Low running compression, particularly in the snap-throttle test, indicates an intake restriction. High running compression indicates an exhaust restriction. The readings for all cylinders should be about the same. If a cam lobe has slipped, running compression will be high or low on that cylinder, and you’ll know whether it’s the intake or exhaust lobe.

All of these compression tests can also be performed with a pressure transducer and oscilloscope. Instead of comparing lists of numbers, you can see the results graphically, store them and even print them.

Leak Down Testing

A leak down test is a static test that will show where a cylinder is leaking. The tester uses a gauge to measure input air pressure and a second gauge to measure the pressure inside the cylinder. The difference between the gauge readings indicates the percentage of air pressure leaking out of the cylinder. If supply pressure is 100 psi and the cylinder can hold 85 psi, that indicates 15 percent leakage. Some techs use only 50 psi for this test because lower pressure reduces the risk of pushing the piston down, and it’s just as accurate. However most techs use 100 psi, probably because it's closer to the engine’s cranking compression. It makes the math easier too.

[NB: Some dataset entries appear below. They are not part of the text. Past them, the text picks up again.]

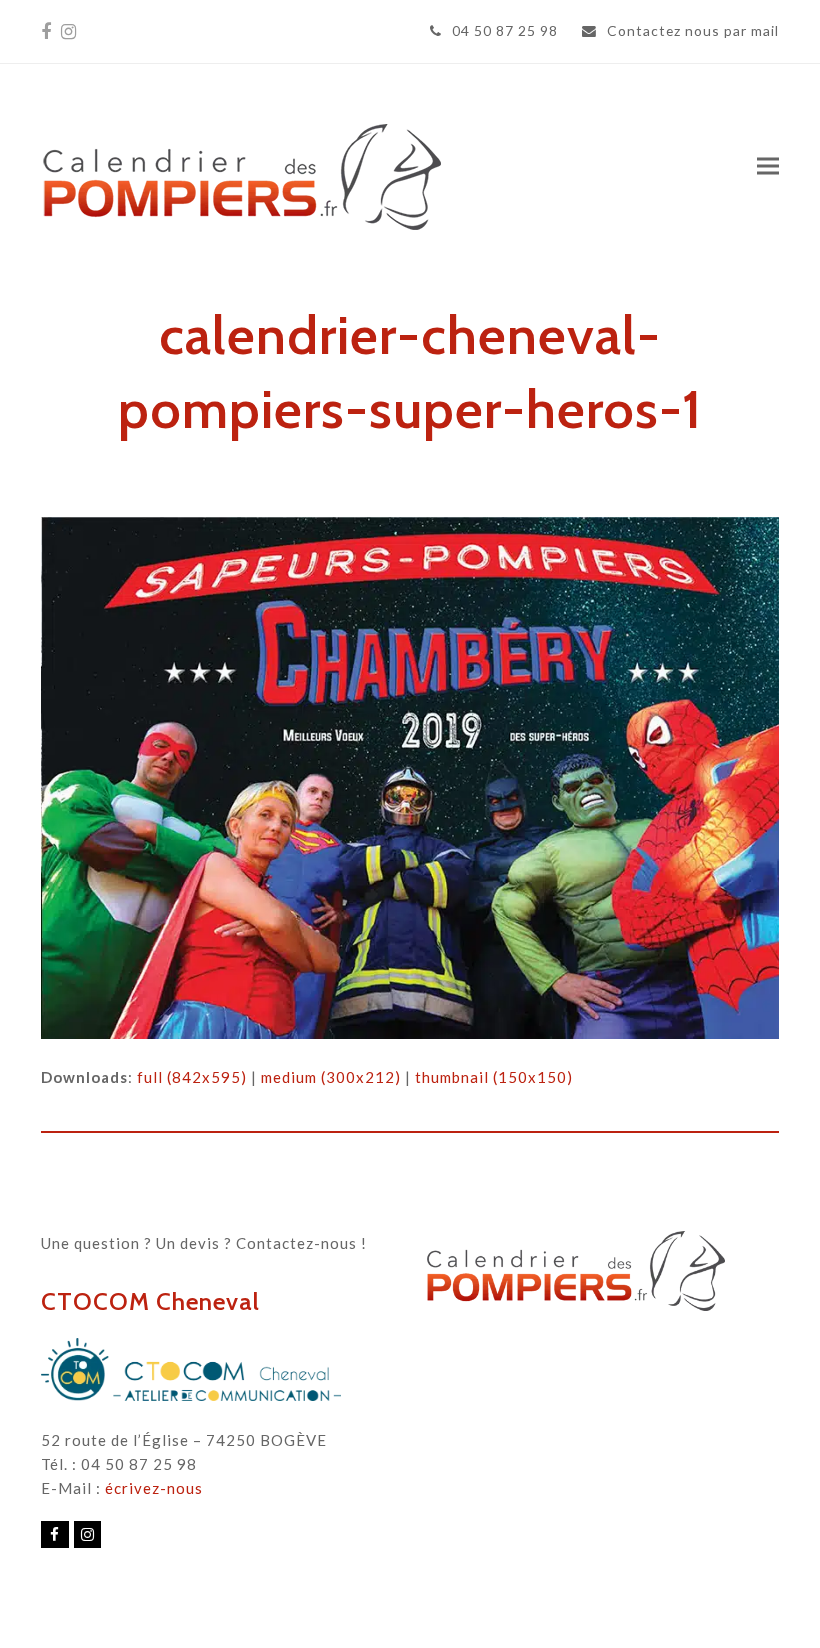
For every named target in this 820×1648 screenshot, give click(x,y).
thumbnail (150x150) (494, 1077)
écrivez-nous (154, 1488)
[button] (768, 165)
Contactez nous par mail (693, 30)
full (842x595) (192, 1077)
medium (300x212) (331, 1077)
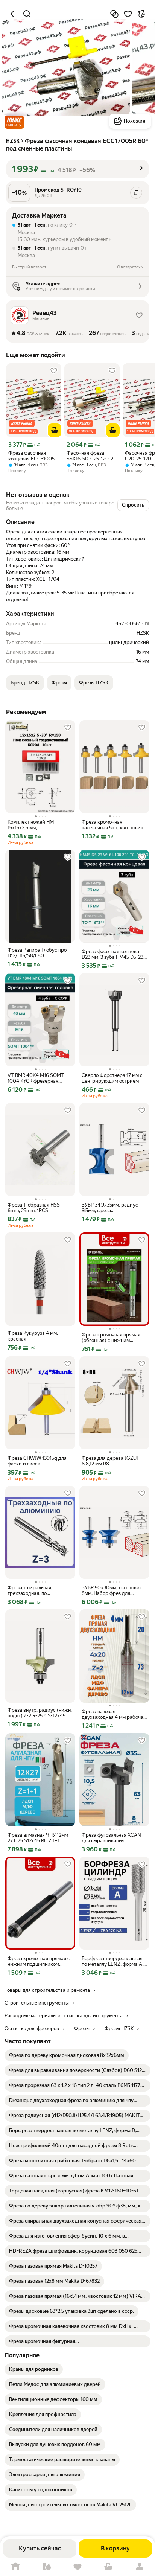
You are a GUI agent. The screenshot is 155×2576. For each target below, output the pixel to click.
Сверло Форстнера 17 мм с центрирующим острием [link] (112, 1078)
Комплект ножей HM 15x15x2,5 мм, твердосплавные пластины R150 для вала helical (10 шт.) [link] (40, 824)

The piston should be at TDC and on the upstroke so the rings have the best opportunity to seal where they normally do on the piston ring land. Ten percent leak down for each cylinder is acceptable, and it may be hard to tell where the air is leaking out.


If leak down is greater, listen at the tailpipe, at the throttle opening, and at the oil filler to determine whether air is leaking past the exhaust valve, intake valve or rings.

When looking for engine mechanical problems serious enough to cause a driveability issue, the tools and techniques haven’t changed much over the years. But such problems have become rare enough that the diagnosis is becoming a lost art. It helps to keep in mind what’s happening inside that engine, and keep notes of all your test data too. Sometimes experience is the best tool you can have.